- Theatrical release poster
- Directed by: Gopi Atchara
- Screenplay by: Gopi Atchara
- Story by: Shanmukha Prashanth
- Produced by: B. Narendra Reddy
- Starring: Suhas; Shivani Nagaram; Naresh;
- Cinematography: Mahi Reddy Pandugula
- Edited by: Viplav Nyshadam
- Music by: Vivek Sagar
- Production company: Trishul Visionary Studios
- Distributed by: BV Works; Vamsi Nandipati Entertainments;
- Release date: 20 February 2026;
- Running time: 134 minutes
- Country: India
- Language: Telugu
- Box office: ₹9.25 crore^{[citation needed]}

= Hey Balwanth =

Hey Balwanth (internationally released as Hey Bhagawan) is a 2026 Indian Telugu-language comedy drama film co-written and directed by Gopi Atchara, in his directorial debut. The film stars Suhas, Shivani Nagaram, and Naresh. Produced by B. Narendra Reddy under the banner of Trishul Visionary Studios, the film was released theatrically on 20 February 2026 to mixed reviews from critics and audiences and emerged as a commercial failure at the box office, grossing over only ₹9.25 crore globally.

== Plot ==
Krishna (Suhas) is a Guntur-based postgraduate who idolizes his father, Rao Balwanth (VK Naresh). Though Krishna wants to join the family business, Balwanth refuses and encourages him to work elsewhere. Krishna eventually joins an NGO run by Mithra (Shivani Nagaram) and the two fall in love.

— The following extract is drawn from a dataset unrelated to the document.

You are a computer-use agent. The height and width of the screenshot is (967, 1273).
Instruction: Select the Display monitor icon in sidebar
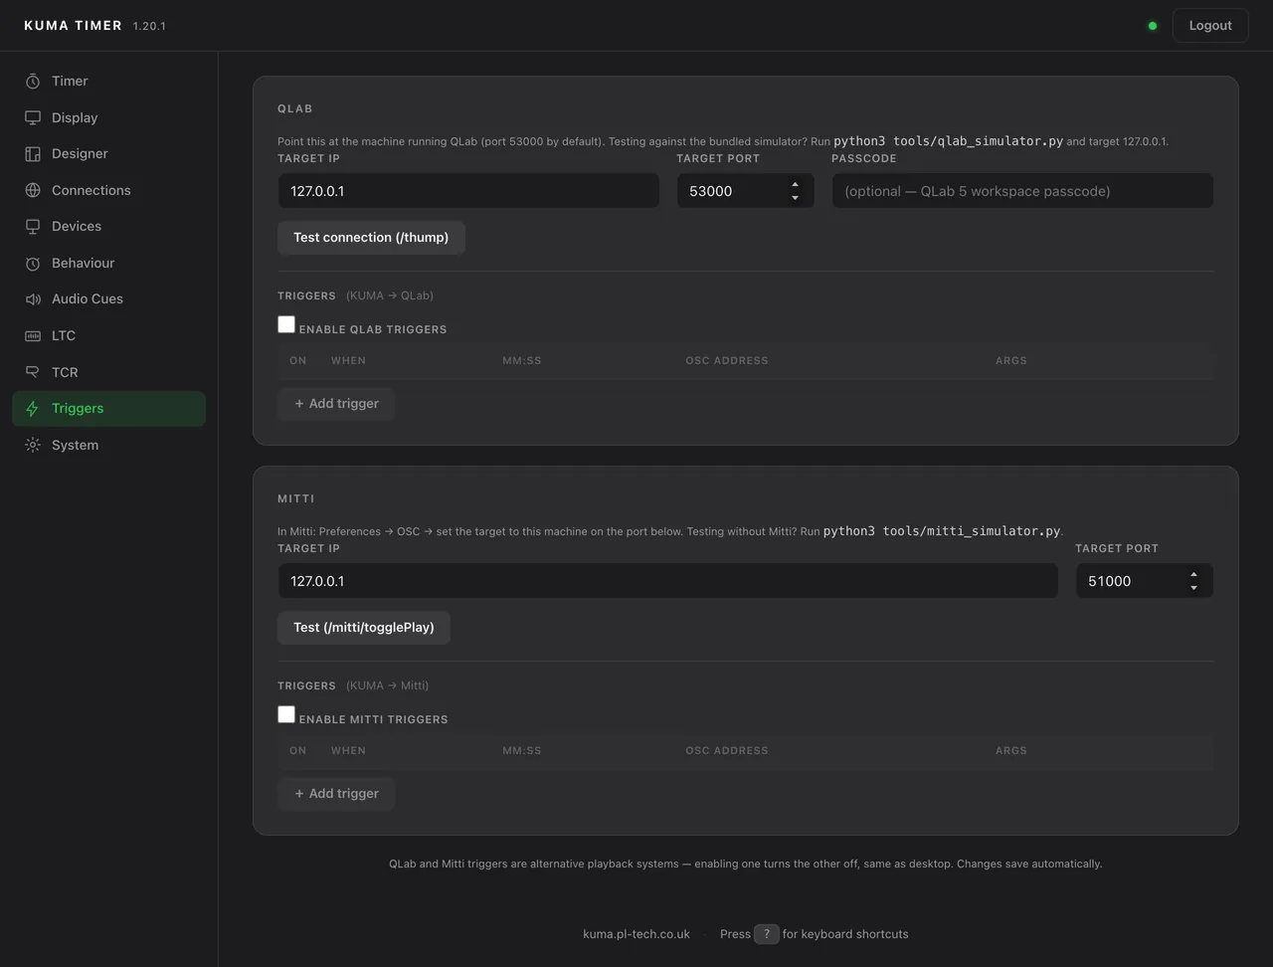(x=33, y=117)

When Balwanth suffers a heart attack, Krishna takes over the family’s operations and discovers "Balwanth Lodge" is a front for a brothel. Distraught by the discovery, Krishna attempts to sell the property while hiding the truth from the idealistic Mithra. He and his friend Banka (Sudharshan) pretend the lodge is a "nature cure center" to maintain the deception.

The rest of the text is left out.